I stumbled into the barn, which I refer to as my second home, four years ago. I was happily greeted by a husband and wife duo who were more than willing to welcome me into their very large barn family. I spent my first summer taking lessons with a school horse and learned the basics of walking, steering, trotting, and stopping. It wasn’t until the end of the summer that I got to ride Austin who I would lease for two summers before I met Joe.
It was in May of this year when I heard about Joe. I had just been re-diagnosed when I was sent a picture of a horse in NY. I was sitting in the car on my way to a wedding when I got the photo. I had just talked with my oncologist and learned things were a lot more serious and that I would have to go to Boston for a second opinion. My trainer had randomly seen Joe’s picture online and knew right away he was the horse for me. However, the timing just wasn’t right. I was scheduled for a biopsy and wasn’t allowed to ride. Needless to say I was pissed. But it’s funny how things work out.
It was two weeks after I had my biopsy that my mom got the phone call from my trainer saying Joe was still for sale. He wanted us to go see him on that Sunday. I was more than ready to go meet Joe. By Sunday, we all were on I-84 headed to a barn in NY to meet him. This was the first horse I had ever looked at and I had no idea what to expect.
As soon as I walked through the door and saw Joe on the cross ties I knew he was the horse for me. My trainer still talks about the look on my face when I saw him. I watched another girl ride him and show me what he does, and then it was my turn. I hadn’t ridden in over a month and was definitely out of shape. We must have looked hilarious to everyone when I was trying to figure out how to get him to move. We were swerving everywhere and he refused to trot. I was handed a crop to use but I had never used one in my life. After getting a pep talk from my trainer and taking several deep breaths to calm my nerves he started to trot. After I got off, I walked him around the ring and he followed me as if we were playing follow the leader. A week later he was in the trailer and heading to his new home.

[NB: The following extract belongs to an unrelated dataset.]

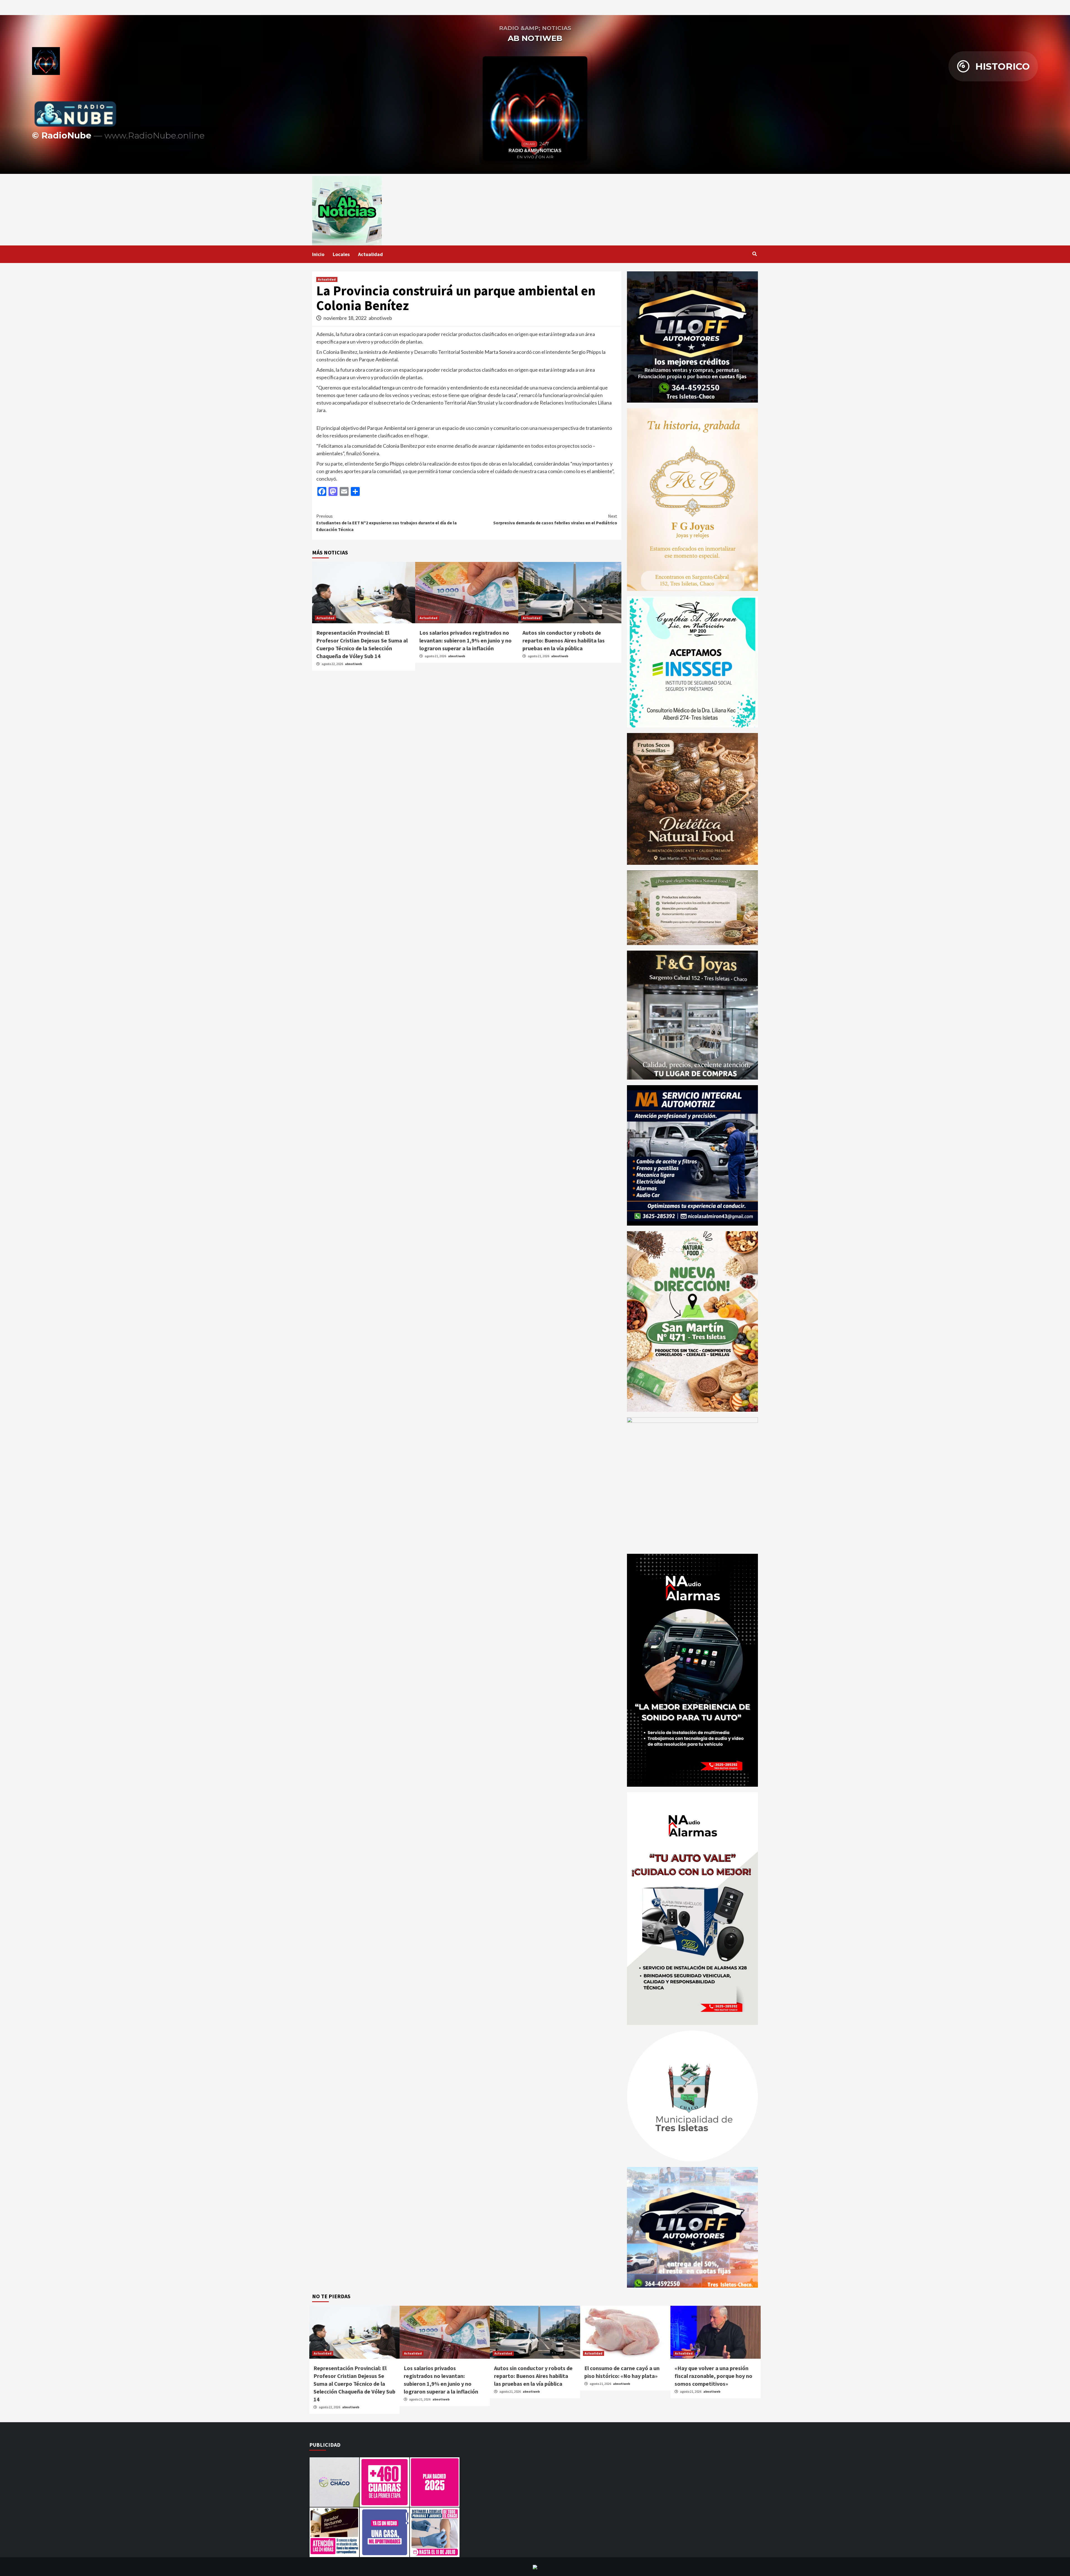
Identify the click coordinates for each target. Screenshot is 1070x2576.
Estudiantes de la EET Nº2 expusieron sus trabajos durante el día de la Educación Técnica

Joe is currently residing at his permanent home at the barn where I ride. He goes by several names that include Joe, Joseph, and occasionally we call him DiMaggio, which is his show name. Yes that’s right his full name is Joe DiMaggio and, no, he doesn’t play baseball. He is loved by everyone and is always teaching me something. I am finally able to get him to canter which is by far my favorite thing to do with him. Sometimes it takes us a few times to get it started but we eventually get it. It’s like being on a rocking horse; the only major difference is that the fall from Joe is a lot higher than your average toy. If we aren’t in the ring you can find us on the road walking or on the grass. Joe has fully embraced our groom and graze days.
My barn family consists of a large group of people who come from all walks of life. If it weren’t for riding, I would have never found the tumor behind my knee or would have never become a part of this extended family. These are people who have stood by my side through think and thin, hair and no hair, and on days when I would go to the barn looking white as a ghost. They would let me groom horses when I could and watch lessons. Plus they threw me an awesome surprise party the day we got Joe. What’s better than having a BBQ with your extended barn family?
Riding is a huge part of my life and it helps me feel normal. When I walk into the barn, I don’t have to deal with doctors, tests, scans, or anything related to a medical world. I can enjoy my horse and the people who surround us. Everyone understands my sarcastic humor and they all have to put up with it on a daily basis. As soon as I walk in the barn and yell Joe he quickly pops his head out of his stall. I like to think that he knows who I am, the girl with the crazy curly hair. However, I am pretty sure he does that for anyone who is within walking distance thinking they will give him food or treats. In the words of a friend in NY, “courage, strength, and loyalty are all taught from the heart of a horse."